En marge d’une œuvre pensée et architecturée, de tableaux finis, prêts pour l’exposition, dotés d’un titre, comme parfois au sein même de la toile fameuse d’un maître, se trouvent parfois des fragments d’une autre eau, d’une autre trempe, d’une autre main. C’est ce qu’observe ici James Sacré avec une si sensible attention dans les dessins qui sinuent aux côtés de l’œuvre peinte reconnue, cataloguée, de Jacques Clauzel.
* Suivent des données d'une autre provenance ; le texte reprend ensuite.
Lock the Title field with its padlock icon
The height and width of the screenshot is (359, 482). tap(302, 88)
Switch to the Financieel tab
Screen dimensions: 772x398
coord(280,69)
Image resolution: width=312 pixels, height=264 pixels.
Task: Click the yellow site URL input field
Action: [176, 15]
Et quelle serait alors la force ou la vertu de ces dessins tenus plus ou moins au secret : intime désir qui suit sa voie sans remord, matrice inavouable venant révéler la trame de l’œuvre exposée ?
Et le poète de se demander s’il n’aurait pas lui aussi une main seconde, une façon de faire avec les mots qui n’aurait pas cet apprêt que l’on donne, nolens volens, aux textes destinés à l’édition.
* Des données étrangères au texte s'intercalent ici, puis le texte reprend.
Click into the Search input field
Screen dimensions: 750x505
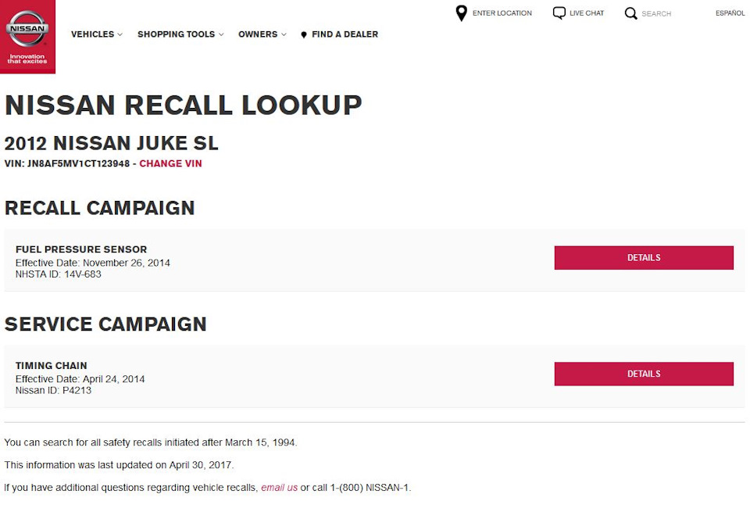coord(668,13)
Cette « guenille » de phrases encore informes, immédiates, ressemblant à des premiers poèmes qui perceraient sous le savoir faire, s’il ne la trouve pas à l’état séparé, comme le sont les dessins de Clauzel, James Sacré en a soudain trouvé la trace dans les paroles d’une « ritournelle anodine » de Robert Duncan entendue autrefois et qui est là, chantée depuis toujours et dans chacun de ses poèmes.
Difficile d’imaginer ce qui serait l’équivalent de ces dessins
J.S.
En marge de mes livres : je ne sais pas dessiner.
Les photos que je prends sont vraiment trop peu
Soucieuses de formes et de couleurs. En fait
Je n’ai rien à montrer
Que j’aurais longtemps gardé par-devers moi. Ou bien
Quelque chose est resté dans le non-dit,
Vécu mal rêvé, motifs de langage qu’on n’a pas osés ?
En somme tous mes silences. Je les entends mal
Tant que rien d’écrit. Ecrire sans doute
Les montre en plein ; mais je ne vois rien.
Cette édition originale comporte trente exemplaires numérotés de I à XXX, signés par l’artiste et par l’auteur, accompagnés d’un dessin original de Jacques Clauzel, sous étui cartonné avec intervention de l’artiste.
Prix : 190 €.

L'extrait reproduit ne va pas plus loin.